In der Gastronomie liegt viel Potential für mehr Erlebnis und Genuss. Neue Konzepte müssen her. Markthallen und Wochenmärkte wie der Time Out Market, Street Food Formate wie im Kantini im Bikini Berlin oder ganz hybride mixed-use Concept Stores wie das Marc O´Polo Strandcasino in Usedom können mögliche Antworten sein. Und auch der kleinste Retailer kann mit einer tollen Kaffeemaschine und seinen Barista Qualitäten bei seinen Kunden punkten. Bei einem guten Kaffee lässt sich nicht nur über Mahlwerk, Brühtemperatur und Röstgrad des Kaffees philosophieren, sondern gleichzeitig passiert etwas Schönes. Der Kunde entspannt, tankt auf, lässt sich ein und nimmt sich die Zeit für diesen Moment. Eine verlängerte Aufenthaltsdauer führt bekanntermaßen zu mehr Umsatz. Zeit ist die neue Währung und wer das verstanden hat, sorgt dafür, dass seine Kunden eine gute Zeit haben. Der Vorteil, wenn man auf Gastronomie setzt: Gegessen werden muss jeden Tag. Essen ist also ein Frequenzbringer und das gilt umso mehr, wenn es immer neu inspirierend ist, wenn man wiederkommt. Wenn man davon ausgeht, dass Stammkunden einen wesentlichen Faktor für den Erfolg eines Centers sind, dann schafft man im besten Fall mit Food Angeboten Anreize zur regelmäßigen Wiederkehr – idealerweise von Frühstück über den Lunch bis zum Dinner.
Hier stellt sich die Frage, ob sich der Mehraufwand bei der Integration von Vielfalt und Einzelunternehmen lohnt oder ob man auf Großküche und Gastronomie Outsourcing setzen soll. Outsourcing bedeutet ganz einfach, dass man keine einheitliche Dramaturgie hat bzw. keinen Einfluss und keine Flexibilität bei Anpassungen im Konzept. Gastronomie im Eigenbetrieb kann dagegen für ein holistisches, individuelles und unabhängiges Angebot sorgen.

WAS IST ALSO DAS FAZIT?

Gastronomie und Food dürfen heute nicht ein bloßes Zusatzangebot innerhalb einer Shopping Mall oder einer Retail-Destination sein. Denn: Die Gastronomie und das Angebot an Food entscheidet auf subtile Weise über den Wert des Gesamterlebnisses. Nahrung bestimmt ganz maßgeblich darüber, wie wir uns fühlen.
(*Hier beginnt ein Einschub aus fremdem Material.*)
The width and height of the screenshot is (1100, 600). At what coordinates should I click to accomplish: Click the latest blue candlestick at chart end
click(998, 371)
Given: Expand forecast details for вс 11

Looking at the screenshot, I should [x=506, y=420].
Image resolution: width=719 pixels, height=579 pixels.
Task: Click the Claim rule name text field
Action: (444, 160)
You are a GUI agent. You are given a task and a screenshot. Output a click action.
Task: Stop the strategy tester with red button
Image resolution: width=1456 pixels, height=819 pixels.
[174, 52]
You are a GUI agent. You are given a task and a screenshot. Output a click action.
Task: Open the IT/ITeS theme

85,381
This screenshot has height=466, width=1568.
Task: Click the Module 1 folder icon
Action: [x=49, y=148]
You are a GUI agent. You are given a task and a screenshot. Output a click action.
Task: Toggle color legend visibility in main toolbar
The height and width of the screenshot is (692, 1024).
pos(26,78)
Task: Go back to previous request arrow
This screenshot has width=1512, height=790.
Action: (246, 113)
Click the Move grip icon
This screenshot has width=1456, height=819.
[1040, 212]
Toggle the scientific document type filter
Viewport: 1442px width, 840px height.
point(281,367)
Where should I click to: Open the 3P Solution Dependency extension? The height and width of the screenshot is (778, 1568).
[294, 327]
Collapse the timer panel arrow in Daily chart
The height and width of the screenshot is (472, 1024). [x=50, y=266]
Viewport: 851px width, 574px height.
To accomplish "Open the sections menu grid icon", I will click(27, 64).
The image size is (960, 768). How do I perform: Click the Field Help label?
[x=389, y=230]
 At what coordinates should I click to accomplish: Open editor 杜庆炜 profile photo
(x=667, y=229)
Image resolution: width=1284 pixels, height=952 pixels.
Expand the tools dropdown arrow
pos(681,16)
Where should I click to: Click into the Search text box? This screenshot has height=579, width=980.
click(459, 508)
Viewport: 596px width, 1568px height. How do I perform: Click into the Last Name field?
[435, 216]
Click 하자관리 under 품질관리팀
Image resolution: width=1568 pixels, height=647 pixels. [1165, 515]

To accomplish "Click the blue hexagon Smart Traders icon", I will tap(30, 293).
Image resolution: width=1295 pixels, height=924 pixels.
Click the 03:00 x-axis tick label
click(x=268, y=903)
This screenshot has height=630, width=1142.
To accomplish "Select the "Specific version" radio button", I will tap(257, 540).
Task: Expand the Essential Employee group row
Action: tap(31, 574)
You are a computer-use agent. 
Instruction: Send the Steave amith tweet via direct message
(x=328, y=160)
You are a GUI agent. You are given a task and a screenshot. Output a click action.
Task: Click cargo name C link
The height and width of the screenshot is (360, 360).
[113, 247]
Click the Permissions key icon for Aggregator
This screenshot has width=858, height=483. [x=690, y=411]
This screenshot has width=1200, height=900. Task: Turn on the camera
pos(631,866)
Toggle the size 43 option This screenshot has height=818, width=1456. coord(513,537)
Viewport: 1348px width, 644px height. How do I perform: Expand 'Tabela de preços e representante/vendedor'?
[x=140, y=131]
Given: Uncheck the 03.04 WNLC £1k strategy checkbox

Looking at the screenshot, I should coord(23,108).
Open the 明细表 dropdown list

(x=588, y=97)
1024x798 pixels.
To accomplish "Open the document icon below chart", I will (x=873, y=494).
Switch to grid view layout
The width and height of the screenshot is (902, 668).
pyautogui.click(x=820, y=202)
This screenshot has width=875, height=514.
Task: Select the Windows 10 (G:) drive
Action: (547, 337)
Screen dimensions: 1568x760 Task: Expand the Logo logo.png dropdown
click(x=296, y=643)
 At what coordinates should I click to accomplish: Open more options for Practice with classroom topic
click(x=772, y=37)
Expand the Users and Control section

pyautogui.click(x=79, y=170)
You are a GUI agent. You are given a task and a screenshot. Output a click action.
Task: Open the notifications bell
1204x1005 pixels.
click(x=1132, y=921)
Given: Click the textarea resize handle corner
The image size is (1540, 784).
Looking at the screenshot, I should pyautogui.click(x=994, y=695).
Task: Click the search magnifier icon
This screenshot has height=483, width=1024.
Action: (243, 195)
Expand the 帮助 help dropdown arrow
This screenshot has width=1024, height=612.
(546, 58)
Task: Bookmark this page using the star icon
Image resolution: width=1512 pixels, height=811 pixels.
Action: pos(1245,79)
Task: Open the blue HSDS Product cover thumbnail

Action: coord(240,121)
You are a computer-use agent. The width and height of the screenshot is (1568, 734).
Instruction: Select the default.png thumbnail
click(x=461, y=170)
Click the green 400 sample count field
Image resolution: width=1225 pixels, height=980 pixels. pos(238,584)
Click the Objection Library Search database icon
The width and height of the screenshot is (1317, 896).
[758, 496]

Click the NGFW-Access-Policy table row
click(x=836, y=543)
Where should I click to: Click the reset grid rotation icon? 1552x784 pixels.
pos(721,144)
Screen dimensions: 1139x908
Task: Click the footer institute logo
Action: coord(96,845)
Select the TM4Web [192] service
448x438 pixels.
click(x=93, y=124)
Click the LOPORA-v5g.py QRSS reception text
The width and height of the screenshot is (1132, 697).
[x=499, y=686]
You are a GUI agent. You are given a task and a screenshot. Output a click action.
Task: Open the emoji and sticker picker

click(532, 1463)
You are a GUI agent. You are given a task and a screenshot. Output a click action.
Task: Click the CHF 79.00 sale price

Wenn mein Gastronomie-Erlebnis negativ ausfällt, ist es sehr wahrscheinlich, dass auch das Gesamterlebnis negativ bewertet wird. Neben der kuratierten Auswahl für das gastronomische Angebot gilt es auch über die Architektur und das Design des gastronomischen Ortes nachzudenken. Der Raum als Ort für alle Sinne sollte energetisierend, entspannend, gemeinschaftsfördernd wirken. Menschen wollen hier eine Oase vorfinden. Sie wollen energetisch bereichert werden und erholt nach dem Essen wieder herausgehen. Die Hyperindividualisierung wird sicher noch manche spannende Blüte in der (Retail-)Gastronomie treiben. Wie zum Beispiel bei einem Ramen-Restaurantkonzept, bei dem man ohne Kontakt zu anderen Menschen sein Essen in einer Kabine zu sich nimmt oder bei dem wachsenden Markt von Food Automaten, die Detox Kuren, Bio-Kisten oder den Lunch auf Abruf bereithalten – der Fantasie sind keine Grenzen gesetzt. Das Fazit als Take Away in einem Satz: Mehr Mut bei Food!